# Yelp Data Challenge - NLP

BitTiger DS501

Jun 2017

In [1]:
import pandas as pd

In [2]:
df = pd.read_csv('last_2_years_restaurant_reviews.csv')

In [3]:
df.head(2)

Unnamed: 0,business_id,name,categories,avg_stars,review_id,user_id,stars,date,text,useful,funny,cool
0,--9e1ONYQuAa-CB_Rrw7Tw,"""Delmonico Steakhouse""",Cajun/Creole;Steakhouses;Restaurants,4.0,6SgvNWJltnZhW7duJgZ42w,oFyOUOeGTRZhFPF9uTqrTQ,5,2016-03-31,This is mine and my fiancé's favorite steakhou...,0,0,0
1,--9e1ONYQuAa-CB_Rrw7Tw,"""Delmonico Steakhouse""",Cajun/Creole;Steakhouses;Restaurants,4.0,UxFpgng8dPMWOj99653k5Q,aVOGlN9fZ-BXcbtj6dbf0g,5,2016-02-10,Truly Fantastic! Best Steak ever. Service was...,0,0,0


### The feature variables is the text of the review

In [4]:
# Take the values of the column that contains review text data, save to a variable named "documents"
documents = df['text'].values # here .values makes result numpy array

In [5]:
# inspect your documents, e.g. check the size, take a peek at elements of the numpy array
documents.dtype, documents.shape

(dtype('O'), (348455,))

In [6]:
documents[20]

'It\'s hard for me to only give four stars but....  I ate at CUT WHICH IS a two minute walk from Delmonicos two nights ago.   The service was great the food was good but CUT is a masterpiece the Mona Lisa.  I ordered the spinach salad which was very good fresh and delicious.  For my main course I ordered the bone in rib eye "house specialty"  it was great but it did not compare to the magic of my CUT ribeye.  This is an excellent restaurant the only flaw is its two minutes away from CUT!  It\'s like playing basketball next to Jordan baseball next to Ruth.'

## Train test split

In [10]:
from sklearn.model_selection import train_test_split

In [11]:
# Split to documents_train, documents_test, target_train, target_test
documents_train, documents_test, target_train, target_test = train_test_split(
    documents,
    target,
    test_size = 0.2,
    random_state = 42
)

## Let's get NLP representation of the documents

Here I used the TFidf to vectorize the features, and select out all the words.

In [12]:
from sklearn.feature_extraction.text import TfidfVectorizer

In [13]:
# Create TfidfVectorizer, and name it vectorizer
vectorizer = TfidfVectorizer(stop_words = 'english', max_features=5000)

In [14]:
# Train the model with your training data
vectors_train = vectorizer.fit_transform(documents_train).toarray()

In [15]:
# Get the vocab of your tfidf
words = vectorizer.get_feature_names()

In [16]:
vectors_train.shape

(278764, 5000)

In [17]:
# Use the trained model to transform your test data
vectors_test = vectorizer.transform(documents_test).toarray()

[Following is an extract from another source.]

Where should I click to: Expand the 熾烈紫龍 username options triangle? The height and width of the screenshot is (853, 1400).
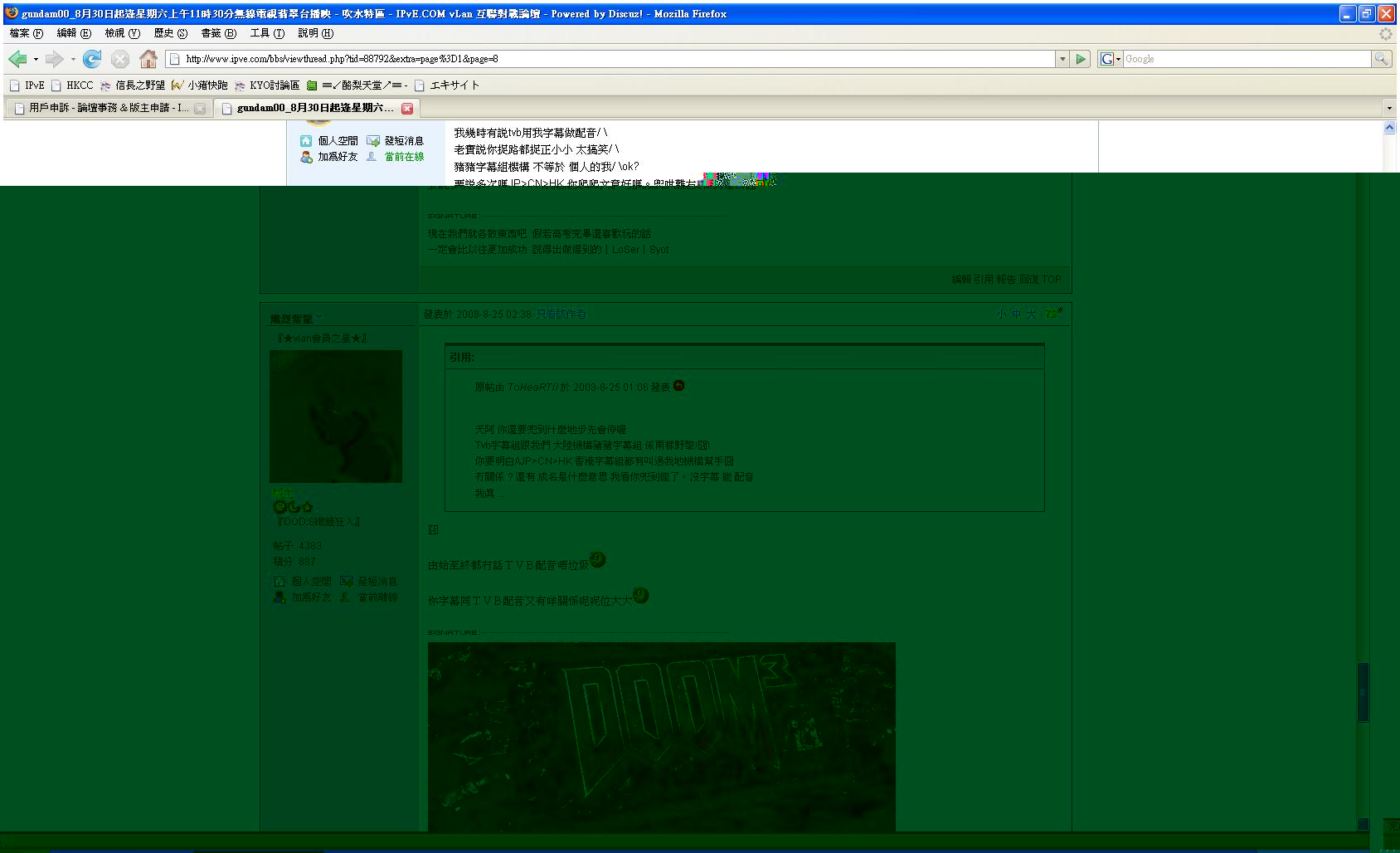(320, 316)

## Similar review search engine

I used the cosine similarity to identify the similarity between the two review.

In [18]:
import numpy as np

# We will need these helper methods pretty soon

def get_top_values(lst, n, labels):
    return [labels[i] for i in np.argsort(lst)[::-1][:n]]  

def get_bottom_values(lst, n, labels):
    return [labels[i] for i in np.argsort(lst)[:n]]


In [20]:

from sklearn.metrics.pairwise import cosine_similarity
# Draw an arbitrary review from test (unseen in training) documents
some_random_number = 42
search_query = documents_test[some_random_number]
search_queries = [search_query] # Need to be put into a list-like format
print(search_query)


This place has the best food. Everything is brought as it's made and ready so food is deliciously fresh. Their devil eggs is a must to try. Love love love their jerk turkey burger with tater tots. And please leave room for dessert, their bread pudding is amazing!!! Plus you will love the atmosphere and they just expanded and added a bar area. Recommend the sangria.


In [21]:
# Transform the drawn review(s) to vector(s)
vector_search_queries = vectorizer.transform(search_queries).toarray()

In [22]:
# Calculate the similarity score(s) between vector(s) and training vectors
similarity_scores = cosine_similarity(vector_search_queries, vectors_train)

In [23]:
# Let's find top 3 similar reviews
n = 3
returned_reviews = get_top_values(similarity_scores[0], n, documents_train)

In [24]:
print('Our search query:')
print(search_queries[0]) # To be added

Our search query:
This place has the best food. Everything is brought as it's made and ready so food is deliciously fresh. Their devil eggs is a must to try. Love love love their jerk turkey burger with tater tots. And please leave room for dessert, their bread pudding is amazing!!! Plus you will love the atmosphere and they just expanded and added a bar area. Recommend the sangria.


In [25]:
print('query')
print(search_query)

print('\n\nMost %s similar reviews:' % n)
for i, review in enumerate(returned_reviews):
    print('#%s:' % i)
    print(review)

query
This place has the best food. Everything is brought as it's made and ready so food is deliciously fresh. Their devil eggs is a must to try. Love love love their jerk turkey burger with tater tots. And please leave room for dessert, their bread pudding is amazing!!! Plus you will love the atmosphere and they just expanded and added a bar area. Recommend the sangria.


Most 3 similar reviews:
#0:
Always very friendly, service and food is amazing.  I love the takuyaki here!  Love it here
#1:
Amazing food! I love the customer service and the coffee... Love love love! Must try this spot. Ask for Julia
#2:
Love love love love love love love cheap fun good food for cheap fun and good love the people and place dearly yessssss !!!!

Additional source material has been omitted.